À l'époque moderne, l'eudémonisme est en partie éclipsé par d'autres approches morales, notamment l'éthique du devoir de Kant, qui critique les morales du bonheur en faisant de la moralité une affaire de devoir et non de quête du bonheur, et l'utilitarisme. Mais depuis le milieu du XXe siècle, l'eudémonisme connaît un puissant renouveau sous le nom d'éthique des vertus. Face aux éthiques de la règle, de nombreux philosophes reviennent à l'idée aristotélicienne que la vie morale consiste à devenir un certain type de personne, à cultiver des vertus en vue d'une vie accomplie. La psychologie positive contemporaine s'est elle aussi emparée de la notion d'eudaimonia, qu'elle oppose au bien-être purement hédonique.
Exemples et illustrations
Une comparaison aide à saisir l'eudémonisme. Demandez-vous ce qu'est un bon couteau. C'est un couteau qui coupe bien, qui réalise excellemment la fonction propre du couteau. De même, suggère Aristote, un homme accompli est celui qui réalise excellemment ce qui est propre à l'homme, à savoir l'activité rationnelle. Le bonheur n'est pas un supplément qui viendrait s'ajouter à une vie : il est cette vie même, vécue avec excellence.
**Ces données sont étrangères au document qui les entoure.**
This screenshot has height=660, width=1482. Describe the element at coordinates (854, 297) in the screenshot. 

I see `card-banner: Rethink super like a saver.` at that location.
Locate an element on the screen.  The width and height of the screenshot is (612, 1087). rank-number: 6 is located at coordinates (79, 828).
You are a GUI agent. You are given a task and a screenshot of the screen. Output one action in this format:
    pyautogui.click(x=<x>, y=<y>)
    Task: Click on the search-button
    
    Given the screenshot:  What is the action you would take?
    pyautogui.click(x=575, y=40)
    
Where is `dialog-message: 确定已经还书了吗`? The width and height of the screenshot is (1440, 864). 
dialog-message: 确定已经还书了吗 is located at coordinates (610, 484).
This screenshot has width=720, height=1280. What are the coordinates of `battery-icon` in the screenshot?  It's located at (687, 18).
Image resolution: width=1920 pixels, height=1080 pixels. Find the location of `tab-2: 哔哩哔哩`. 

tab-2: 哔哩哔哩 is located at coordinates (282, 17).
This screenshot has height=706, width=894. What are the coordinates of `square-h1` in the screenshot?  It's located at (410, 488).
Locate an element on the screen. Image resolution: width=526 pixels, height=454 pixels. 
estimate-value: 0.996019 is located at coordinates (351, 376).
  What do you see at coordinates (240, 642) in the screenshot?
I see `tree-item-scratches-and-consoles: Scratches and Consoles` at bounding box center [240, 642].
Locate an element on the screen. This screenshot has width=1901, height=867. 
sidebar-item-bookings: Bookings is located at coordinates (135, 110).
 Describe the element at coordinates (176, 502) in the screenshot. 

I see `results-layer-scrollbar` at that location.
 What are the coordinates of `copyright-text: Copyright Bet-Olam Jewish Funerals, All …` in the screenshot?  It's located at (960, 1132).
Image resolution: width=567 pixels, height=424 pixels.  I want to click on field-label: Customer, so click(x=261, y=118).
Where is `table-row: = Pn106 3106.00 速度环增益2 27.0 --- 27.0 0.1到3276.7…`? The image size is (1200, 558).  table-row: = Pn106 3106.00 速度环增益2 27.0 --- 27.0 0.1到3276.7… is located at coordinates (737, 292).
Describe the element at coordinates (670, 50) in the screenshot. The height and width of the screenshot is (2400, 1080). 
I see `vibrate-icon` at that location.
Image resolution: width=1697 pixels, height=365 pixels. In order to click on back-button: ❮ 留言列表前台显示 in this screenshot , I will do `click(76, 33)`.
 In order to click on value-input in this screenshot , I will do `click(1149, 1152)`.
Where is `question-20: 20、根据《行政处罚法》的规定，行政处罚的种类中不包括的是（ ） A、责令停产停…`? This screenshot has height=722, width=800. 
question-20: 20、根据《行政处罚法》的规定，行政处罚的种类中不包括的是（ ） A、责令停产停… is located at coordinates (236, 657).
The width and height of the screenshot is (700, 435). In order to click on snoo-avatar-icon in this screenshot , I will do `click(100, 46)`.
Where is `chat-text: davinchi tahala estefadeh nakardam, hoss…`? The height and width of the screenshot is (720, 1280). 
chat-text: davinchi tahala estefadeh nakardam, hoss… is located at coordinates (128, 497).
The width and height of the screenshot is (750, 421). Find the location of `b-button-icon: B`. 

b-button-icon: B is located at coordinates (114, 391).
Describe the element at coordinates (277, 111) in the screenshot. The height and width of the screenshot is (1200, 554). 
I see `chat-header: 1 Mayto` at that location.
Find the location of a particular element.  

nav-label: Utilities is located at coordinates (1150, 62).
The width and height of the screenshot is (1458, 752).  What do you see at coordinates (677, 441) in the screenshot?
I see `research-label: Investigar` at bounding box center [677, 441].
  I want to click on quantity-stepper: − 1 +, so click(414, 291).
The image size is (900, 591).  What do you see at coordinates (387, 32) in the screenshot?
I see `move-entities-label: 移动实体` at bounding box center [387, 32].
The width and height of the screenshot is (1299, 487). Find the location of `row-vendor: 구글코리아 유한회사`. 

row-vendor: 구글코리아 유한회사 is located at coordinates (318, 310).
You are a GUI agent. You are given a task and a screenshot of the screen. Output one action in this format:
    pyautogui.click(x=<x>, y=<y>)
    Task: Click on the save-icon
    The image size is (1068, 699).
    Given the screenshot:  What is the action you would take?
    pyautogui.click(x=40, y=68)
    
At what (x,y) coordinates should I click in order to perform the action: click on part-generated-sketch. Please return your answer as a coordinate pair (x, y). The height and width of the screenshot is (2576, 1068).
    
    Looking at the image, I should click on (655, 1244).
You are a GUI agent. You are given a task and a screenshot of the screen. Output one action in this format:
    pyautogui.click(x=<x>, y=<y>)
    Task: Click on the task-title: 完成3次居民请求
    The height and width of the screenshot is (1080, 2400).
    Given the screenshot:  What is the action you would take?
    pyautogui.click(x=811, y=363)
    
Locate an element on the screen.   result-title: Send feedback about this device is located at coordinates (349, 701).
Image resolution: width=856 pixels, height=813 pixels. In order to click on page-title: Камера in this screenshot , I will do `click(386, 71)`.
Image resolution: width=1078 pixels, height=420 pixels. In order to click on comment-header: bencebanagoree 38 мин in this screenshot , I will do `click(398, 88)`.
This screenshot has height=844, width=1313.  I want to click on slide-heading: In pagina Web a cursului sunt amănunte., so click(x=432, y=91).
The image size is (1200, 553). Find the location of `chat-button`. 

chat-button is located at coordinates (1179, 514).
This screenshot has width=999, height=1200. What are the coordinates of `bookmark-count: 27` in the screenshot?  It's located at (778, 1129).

Un contre-exemple éclaire la différence avec le plaisir. Imaginez quelqu'un branché sur une machine qui lui procurerait en permanence des sensations agréables, mais sans qu'il fasse rien, n'accomplisse rien, ne connaisse personne. Aurait-il une vie heureuse au sens d'Aristote ? Non : il aurait du plaisir, mais pas l'eudaimonia, qui suppose l'activité, l'accomplissement, les relations, l'exercice réel de ses capacités. Cette expérience de pensée, popularisée par la philosophie contemporaine sous le nom de « machine à expériences », fait sentir pourquoi l'eudémonisme ne se réduit pas à l'hédonisme.
Pour aller plus loin
L'Éthique à Nicomaque d'Aristote, en particulier le livre I (sur le bonheur comme fin) et le livre X (sur le bonheur et la contemplation), est le texte fondateur. C'est l'un des textes de philosophie morale les plus accessibles et les plus profonds de l'Antiquité.
Pour les variantes antiques, les textes d'Épicure (la Lettre à Ménécée) et des stoïciens offrent d'autres conceptions du bonheur. Pour le renouveau contemporain, les travaux sur l'éthique des vertus prolongent directement l'eudémonisme aristotélicien. L'article « Aristotle's Ethics » de la Stanford Encyclopedia of Philosophy fait le point en accès libre.
Sources
- Stanford Encyclopedia of Philosophy, articles « Aristotle's Ethics » et « Ancient Ethical Theory ». Consultés en mai 2026.
- Wikipédia, articles « Eudémonisme » et « Eudaimonia » (français et anglais). Consultés en mai 2026.
- Éthique à Nicomaque d'Aristote, livres I et X. Consulté en mai 2026.